BEGIN Information supplied

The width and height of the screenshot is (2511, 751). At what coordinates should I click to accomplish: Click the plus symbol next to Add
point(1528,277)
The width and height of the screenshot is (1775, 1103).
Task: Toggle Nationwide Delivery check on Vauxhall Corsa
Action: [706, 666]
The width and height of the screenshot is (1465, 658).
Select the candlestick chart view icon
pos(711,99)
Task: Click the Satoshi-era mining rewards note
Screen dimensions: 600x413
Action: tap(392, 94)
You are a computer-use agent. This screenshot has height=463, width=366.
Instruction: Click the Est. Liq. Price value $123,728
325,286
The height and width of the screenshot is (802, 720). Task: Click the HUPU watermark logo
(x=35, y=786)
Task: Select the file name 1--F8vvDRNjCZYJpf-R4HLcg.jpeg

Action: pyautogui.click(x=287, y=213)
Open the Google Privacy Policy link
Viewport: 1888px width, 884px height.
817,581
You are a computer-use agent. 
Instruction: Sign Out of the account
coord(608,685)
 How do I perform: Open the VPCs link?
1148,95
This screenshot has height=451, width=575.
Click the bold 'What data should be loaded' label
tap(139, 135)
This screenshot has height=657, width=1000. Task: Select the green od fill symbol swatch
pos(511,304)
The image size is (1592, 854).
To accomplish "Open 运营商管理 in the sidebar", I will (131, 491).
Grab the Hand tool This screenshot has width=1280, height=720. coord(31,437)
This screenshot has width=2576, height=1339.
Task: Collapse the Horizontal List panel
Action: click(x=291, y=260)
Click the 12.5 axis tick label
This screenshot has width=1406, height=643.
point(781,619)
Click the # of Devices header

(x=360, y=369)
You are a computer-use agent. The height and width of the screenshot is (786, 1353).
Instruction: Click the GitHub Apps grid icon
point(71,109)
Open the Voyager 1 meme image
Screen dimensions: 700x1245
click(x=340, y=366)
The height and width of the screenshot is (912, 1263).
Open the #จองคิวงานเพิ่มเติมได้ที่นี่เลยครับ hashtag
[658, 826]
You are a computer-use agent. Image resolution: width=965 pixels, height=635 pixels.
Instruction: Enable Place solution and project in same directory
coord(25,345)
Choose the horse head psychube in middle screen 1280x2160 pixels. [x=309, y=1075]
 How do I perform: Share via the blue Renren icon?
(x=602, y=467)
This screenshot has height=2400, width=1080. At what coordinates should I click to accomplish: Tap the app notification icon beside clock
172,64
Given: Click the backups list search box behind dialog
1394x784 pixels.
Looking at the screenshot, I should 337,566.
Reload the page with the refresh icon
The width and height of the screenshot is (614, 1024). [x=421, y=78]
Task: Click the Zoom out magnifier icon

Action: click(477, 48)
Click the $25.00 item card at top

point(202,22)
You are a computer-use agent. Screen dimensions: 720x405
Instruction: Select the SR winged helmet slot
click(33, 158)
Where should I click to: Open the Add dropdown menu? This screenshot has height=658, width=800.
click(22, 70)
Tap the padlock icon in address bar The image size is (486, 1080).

END Information supplied

▶ _Work item_:
Give back the data above, repeating every record exactly.

▶ _Exercise output_:
The width and height of the screenshot is (2511, 751). At what coordinates should I click to accomplish: Click the plus symbol next to Add
point(1528,277)
The width and height of the screenshot is (1775, 1103).
Task: Toggle Nationwide Delivery check on Vauxhall Corsa
Action: [706, 666]
The width and height of the screenshot is (1465, 658).
Select the candlestick chart view icon
pos(711,99)
Task: Click the Satoshi-era mining rewards note
Screen dimensions: 600x413
Action: tap(392, 94)
You are a computer-use agent. This screenshot has height=463, width=366.
Instruction: Click the Est. Liq. Price value $123,728
325,286
The height and width of the screenshot is (802, 720). Task: Click the HUPU watermark logo
(x=35, y=786)
Task: Select the file name 1--F8vvDRNjCZYJpf-R4HLcg.jpeg

Action: pyautogui.click(x=287, y=213)
Open the Google Privacy Policy link
Viewport: 1888px width, 884px height.
817,581
You are a computer-use agent. 
Instruction: Sign Out of the account
coord(608,685)
 How do I perform: Open the VPCs link?
1148,95
This screenshot has height=451, width=575.
Click the bold 'What data should be loaded' label
tap(139, 135)
This screenshot has height=657, width=1000. Task: Select the green od fill symbol swatch
pos(511,304)
The image size is (1592, 854).
To accomplish "Open 运营商管理 in the sidebar", I will (131, 491).
Grab the Hand tool This screenshot has width=1280, height=720. coord(31,437)
This screenshot has width=2576, height=1339.
Task: Collapse the Horizontal List panel
Action: click(x=291, y=260)
Click the 12.5 axis tick label
This screenshot has width=1406, height=643.
point(781,619)
Click the # of Devices header

(x=360, y=369)
You are a computer-use agent. The height and width of the screenshot is (786, 1353).
Instruction: Click the GitHub Apps grid icon
point(71,109)
Open the Voyager 1 meme image
Screen dimensions: 700x1245
click(x=340, y=366)
The height and width of the screenshot is (912, 1263).
Open the #จองคิวงานเพิ่มเติมได้ที่นี่เลยครับ hashtag
[658, 826]
You are a computer-use agent. Image resolution: width=965 pixels, height=635 pixels.
Instruction: Enable Place solution and project in same directory
coord(25,345)
Choose the horse head psychube in middle screen 1280x2160 pixels. [x=309, y=1075]
 How do I perform: Share via the blue Renren icon?
(x=602, y=467)
This screenshot has height=2400, width=1080. At what coordinates should I click to accomplish: Tap the app notification icon beside clock
172,64
Given: Click the backups list search box behind dialog
1394x784 pixels.
Looking at the screenshot, I should 337,566.
Reload the page with the refresh icon
The width and height of the screenshot is (614, 1024). [x=421, y=78]
Task: Click the Zoom out magnifier icon

Action: click(477, 48)
Click the $25.00 item card at top

point(202,22)
You are a computer-use agent. Screen dimensions: 720x405
Instruction: Select the SR winged helmet slot
click(33, 158)
Where should I click to: Open the Add dropdown menu? This screenshot has height=658, width=800.
click(22, 70)
Tap the padlock icon in address bar The image size is (486, 1080).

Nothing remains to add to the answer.